The task calls for the line containing "Click the QQ音乐提取器 app icon in title bar" and all later lines, through the end of the entries below, to be set down exactly and without pictures.

*** INFORMATION PROVIDED Section Begins ***

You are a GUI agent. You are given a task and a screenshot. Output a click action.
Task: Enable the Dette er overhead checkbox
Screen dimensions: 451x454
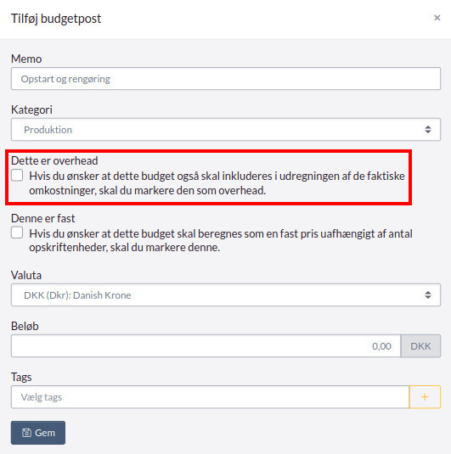(17, 176)
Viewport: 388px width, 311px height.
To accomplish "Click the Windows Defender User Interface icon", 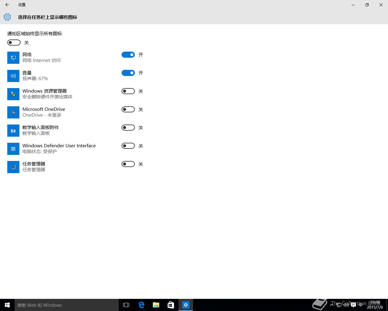I will click(13, 149).
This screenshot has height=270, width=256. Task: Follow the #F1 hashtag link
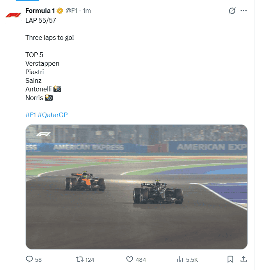(30, 115)
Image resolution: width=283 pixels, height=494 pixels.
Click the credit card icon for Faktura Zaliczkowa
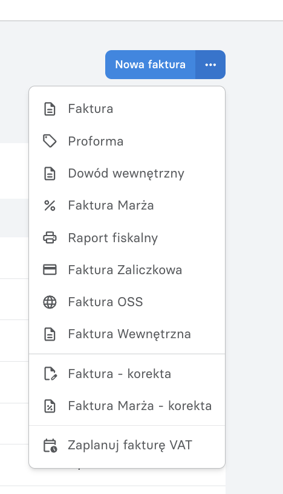(50, 270)
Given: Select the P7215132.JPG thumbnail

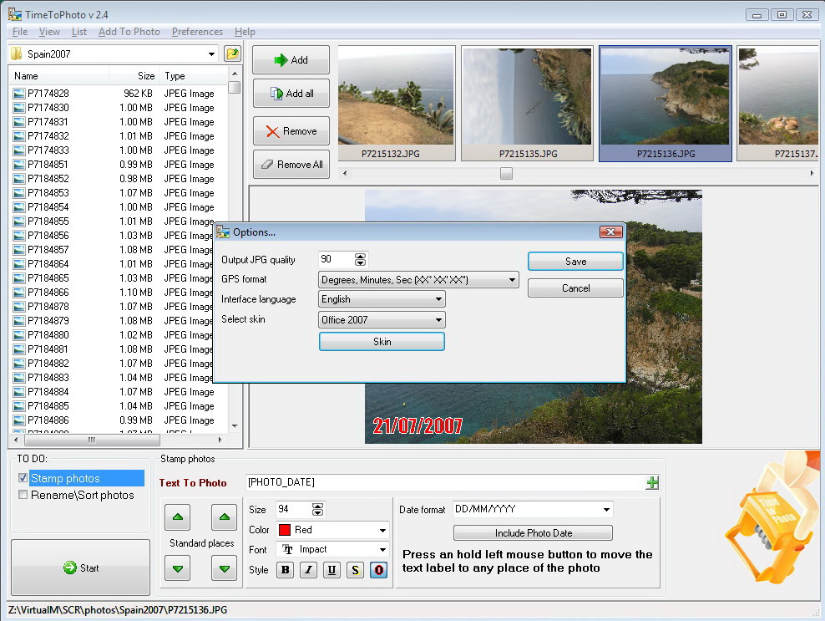Looking at the screenshot, I should pos(396,103).
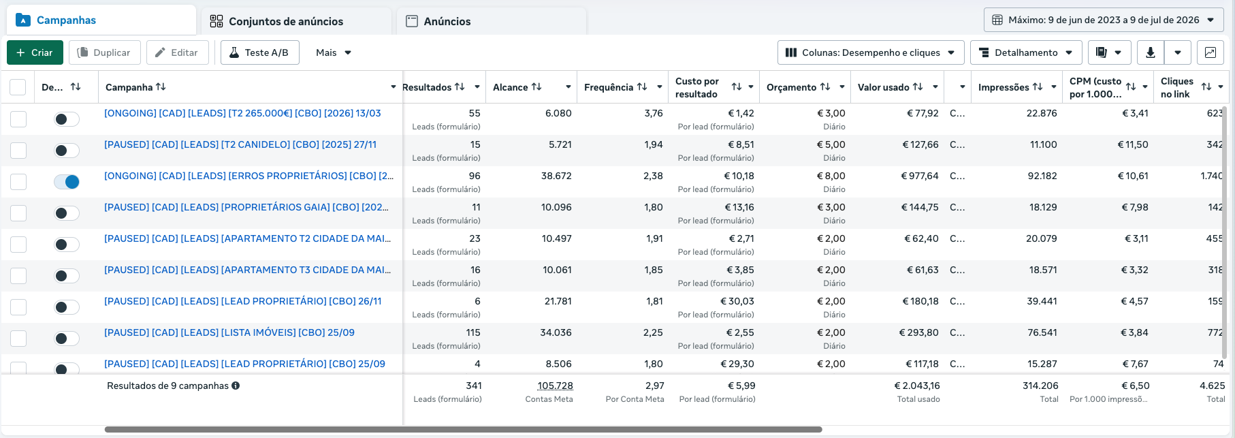The width and height of the screenshot is (1235, 438).
Task: Toggle off the ERROS PROPRIETÁRIOS campaign
Action: tap(67, 182)
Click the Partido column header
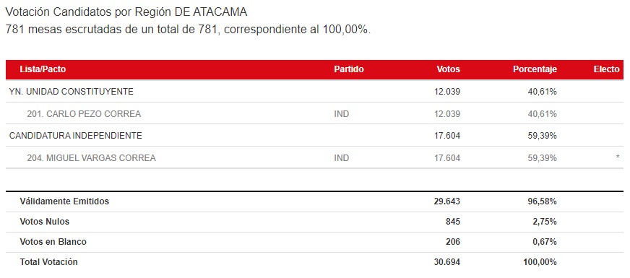Image resolution: width=630 pixels, height=278 pixels. (x=349, y=69)
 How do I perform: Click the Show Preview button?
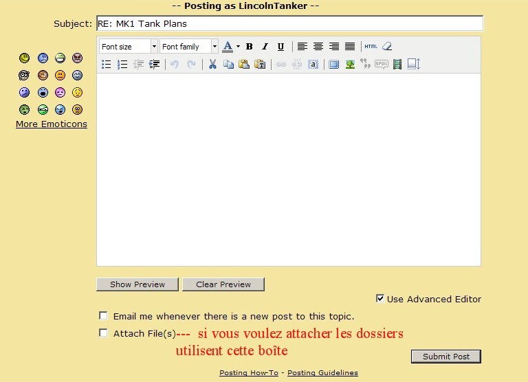pos(138,284)
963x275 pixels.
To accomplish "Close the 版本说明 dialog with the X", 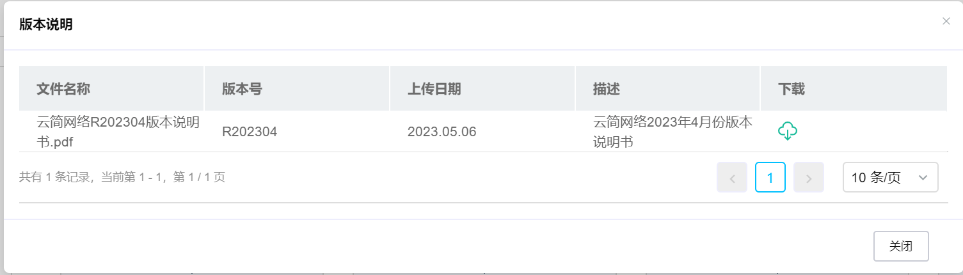I will [x=946, y=21].

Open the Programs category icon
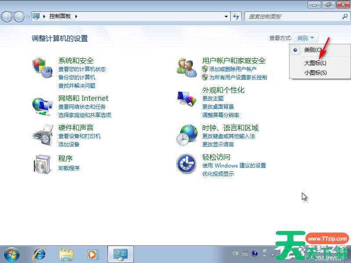pyautogui.click(x=43, y=164)
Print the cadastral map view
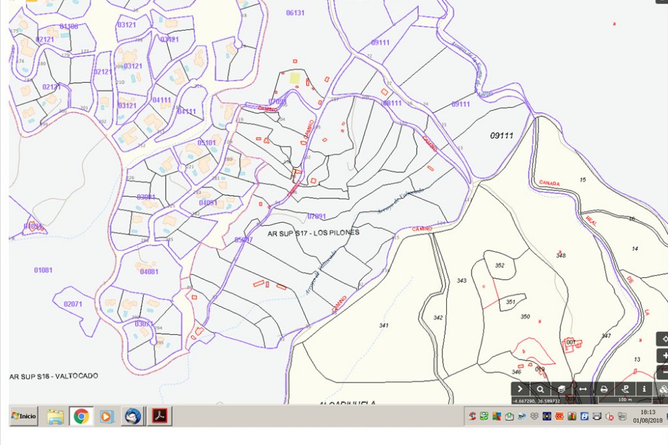The width and height of the screenshot is (668, 445). (x=604, y=389)

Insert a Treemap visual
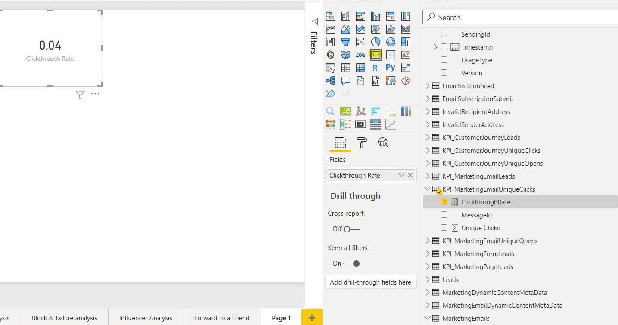click(x=405, y=42)
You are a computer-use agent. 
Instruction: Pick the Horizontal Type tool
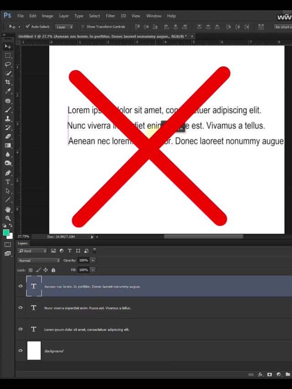[8, 182]
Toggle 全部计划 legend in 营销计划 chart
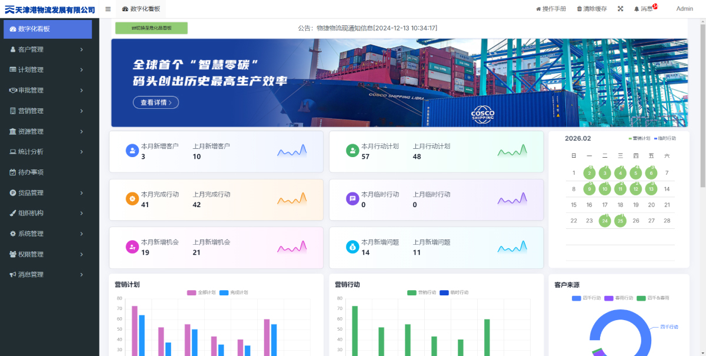 point(201,292)
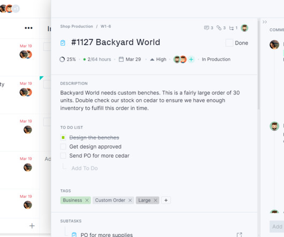Viewport: 284px width, 237px height.
Task: Add assignee with the green plus icon
Action: (191, 59)
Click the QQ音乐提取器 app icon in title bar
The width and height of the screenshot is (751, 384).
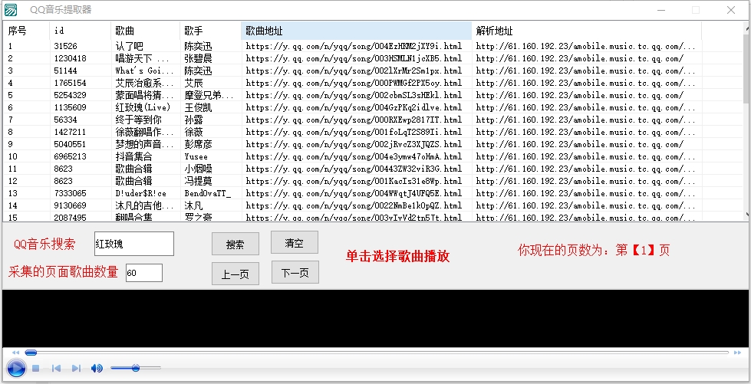coord(10,10)
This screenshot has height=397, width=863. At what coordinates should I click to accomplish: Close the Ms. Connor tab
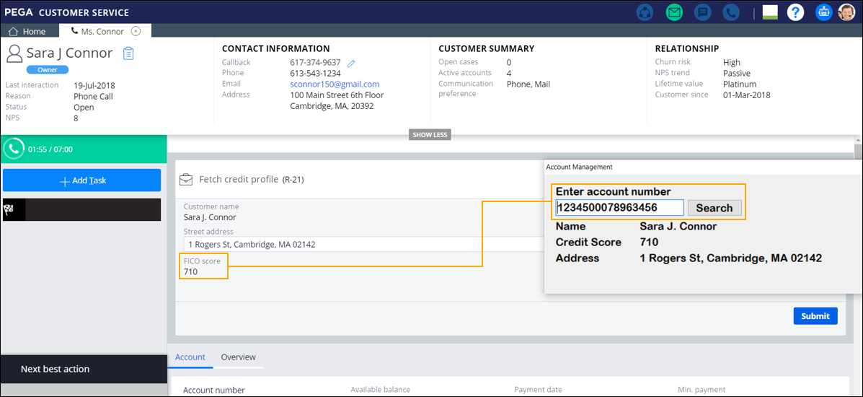point(136,32)
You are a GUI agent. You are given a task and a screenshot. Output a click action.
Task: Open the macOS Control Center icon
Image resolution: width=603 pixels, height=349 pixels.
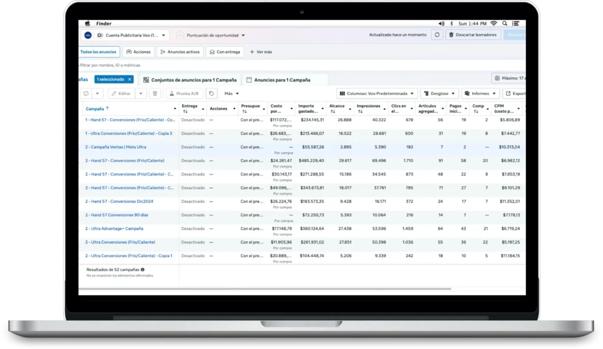[x=515, y=24]
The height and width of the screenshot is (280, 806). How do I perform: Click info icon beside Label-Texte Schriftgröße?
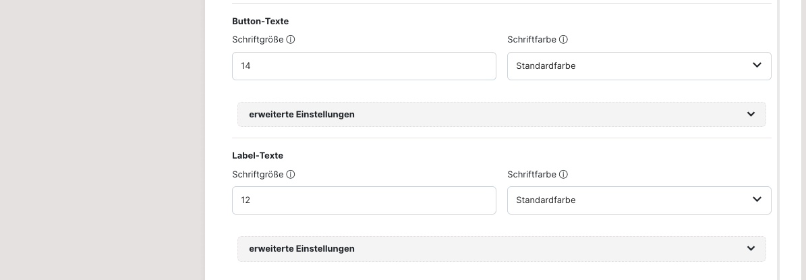pyautogui.click(x=291, y=175)
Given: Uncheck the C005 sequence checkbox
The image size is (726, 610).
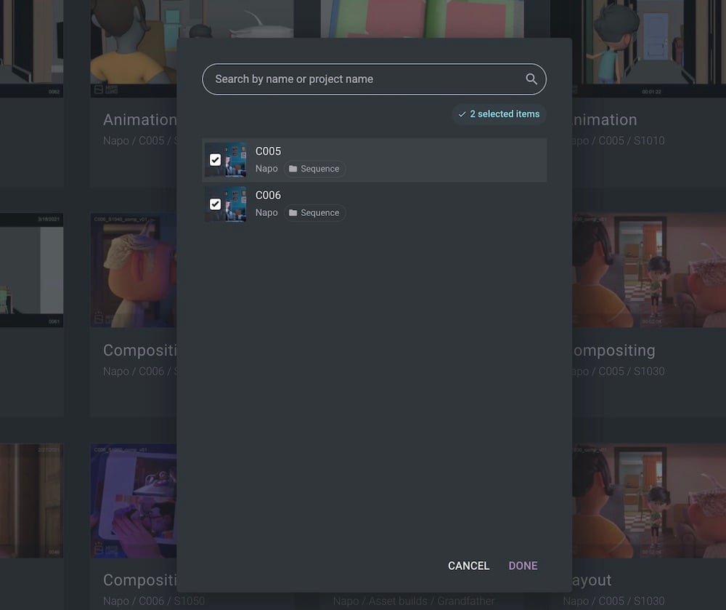Looking at the screenshot, I should pyautogui.click(x=215, y=160).
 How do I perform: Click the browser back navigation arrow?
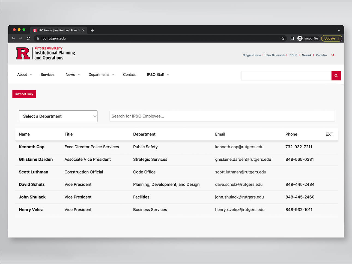[13, 38]
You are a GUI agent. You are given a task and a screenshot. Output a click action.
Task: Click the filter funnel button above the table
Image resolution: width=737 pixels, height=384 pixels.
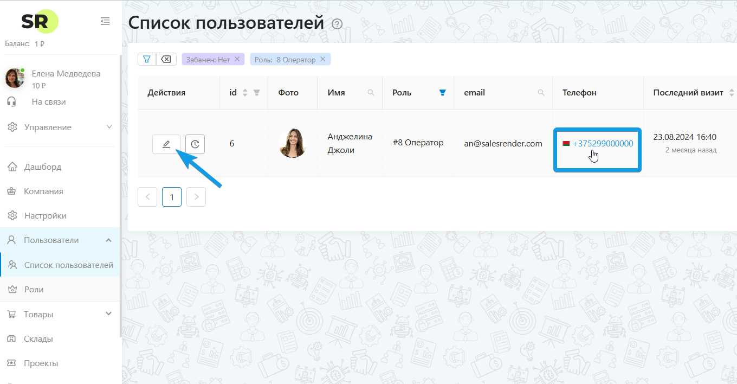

*** INFORMATION PROVIDED Section Ends ***

• **RESPONSE**:
Click the QQ音乐提取器 app icon in title bar
The width and height of the screenshot is (751, 384).
coord(10,10)
This screenshot has height=397, width=863. At what coordinates should I click to accomplish: Close the Ms. Connor tab
point(136,32)
You are a GUI agent. You are given a task and a screenshot. Output a click action.
Task: Open the macOS Control Center icon
Image resolution: width=603 pixels, height=349 pixels.
[x=515, y=24]
The height and width of the screenshot is (280, 806). How do I perform: Click info icon beside Label-Texte Schriftgröße?
pyautogui.click(x=291, y=175)
Given: Uncheck the C005 sequence checkbox
The image size is (726, 610).
Looking at the screenshot, I should pyautogui.click(x=215, y=160).
 How do I perform: Click the browser back navigation arrow?
[13, 38]
You are a GUI agent. You are given a task and a screenshot. Output a click action.
Task: Click the filter funnel button above the table
Image resolution: width=737 pixels, height=384 pixels.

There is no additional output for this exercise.